日本で唯一の「視覚障害者向け」ラジオ局「JBS日本福祉放送」をご存知だろうか。今年で開局から26年、日々の新聞の朝・夕刊記事ひとつひとつを読み上げる番組「今日の新聞」は、目の不自由なリスナーが世の中の動きをタイムリーに知る貴重な情報源となっているという。だが運営状況は厳しく、読み手ボランティアの数も年々減少。「視覚障害者の『情報格差』をなくすために」と放送を続け、スポンサー探しや読み手ボランティアの育成に奔走する関係者に話しを聞いてみた。
米国の福祉放送が充実「日本で同じ放送を」と渡米し研修
ある日の午前中、大阪市都島区のビルの一室にある「JBS」をのぞいてみると「今日の新聞」の生放送真っ最中。スタッフ数人が音響機材を操作し、読み手ボランティア3人が朝刊をていねいに読みあげていた。「小さなスタジオですみません。けど、いつもここから放送してるんですよ」と笑顔で語るのは、同局常務理事法人本部長の川越利信さん(70)。「情報格差をなくしたい」と同局を立ち上げた張本人だ。
若いころ目を悪くして病院に行ったら医者から「失明の恐れがある」と診断され、社会福祉法人日本ライトハウスへ相談をすすめられた。それがきっかけで、文部省から委託を受け制作する点字の教科書や童話づくりに長年携わった。だが、点字で書籍を作るには約1年かかりで、早くても数か月。「1年も空いたら、視覚障害者の社会との情報格差が開いてしまう」と感じながらも仕事に取り組んでいた。
「このまま高度情報社会に突入したらどうなる?」と考えていた時、米国の福祉放送が充実し、視覚障害者専用のラジオ局がたくさんあることを知った。「ラジオなら即時性があるし24時間使える。情報格差を軽減できる」と考え、一大決心し渡米。「自分も日本で同じ放送をやるんだ」という思いを胸に、米国の各放送局での研修を積んだ。

**問題と課題**
- a) 本文の内容を2文で要約してください。
- b) 本文について、次の問いに答えてください。
(i) JBS日本福祉放送は今年で開局から何年になりますか。
(ii) 川越利信さんは何歳ですか。
(iii) 点字で書籍を作るには、どのくらいの期間がかかりますか。

保存データの項目:

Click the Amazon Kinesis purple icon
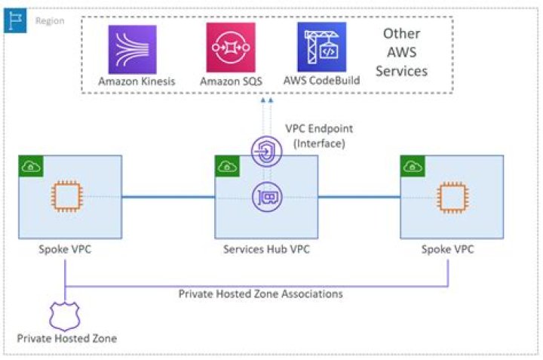click(132, 48)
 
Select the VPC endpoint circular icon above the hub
click(263, 154)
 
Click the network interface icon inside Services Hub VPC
click(263, 197)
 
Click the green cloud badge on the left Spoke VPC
click(30, 166)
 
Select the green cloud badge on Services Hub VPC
click(225, 166)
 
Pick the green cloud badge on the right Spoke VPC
click(411, 166)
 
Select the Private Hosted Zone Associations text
click(260, 294)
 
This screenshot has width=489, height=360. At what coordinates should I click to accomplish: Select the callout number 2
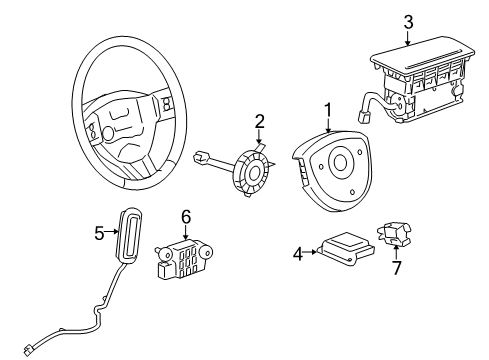(x=259, y=122)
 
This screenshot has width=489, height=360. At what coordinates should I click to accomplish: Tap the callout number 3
(x=408, y=21)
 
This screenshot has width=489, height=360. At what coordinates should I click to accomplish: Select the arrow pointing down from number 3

**演習の解答**
- a) 日本で唯一の視覚障害者向けラジオ局であるJBS日本福祉放送は、開局から26年、新聞記事を読み上げる番組「今日の新聞」などを通じて視覚障害者の情報格差をなくすために放送を続けていますが、運営状況は厳しく、読み手ボランティアも年々減っています。同局を立ち上げた川越利信さんは、点字の書籍づくりには時間がかかるため情報格差が開くと感じており、米国で福祉放送が充実していることを知って渡米し、各放送局で研修を積みました。

- b)
(i) 26年です。
(ii) 70歳です。
(iii) 約1年かかり、早くても数か月かかります。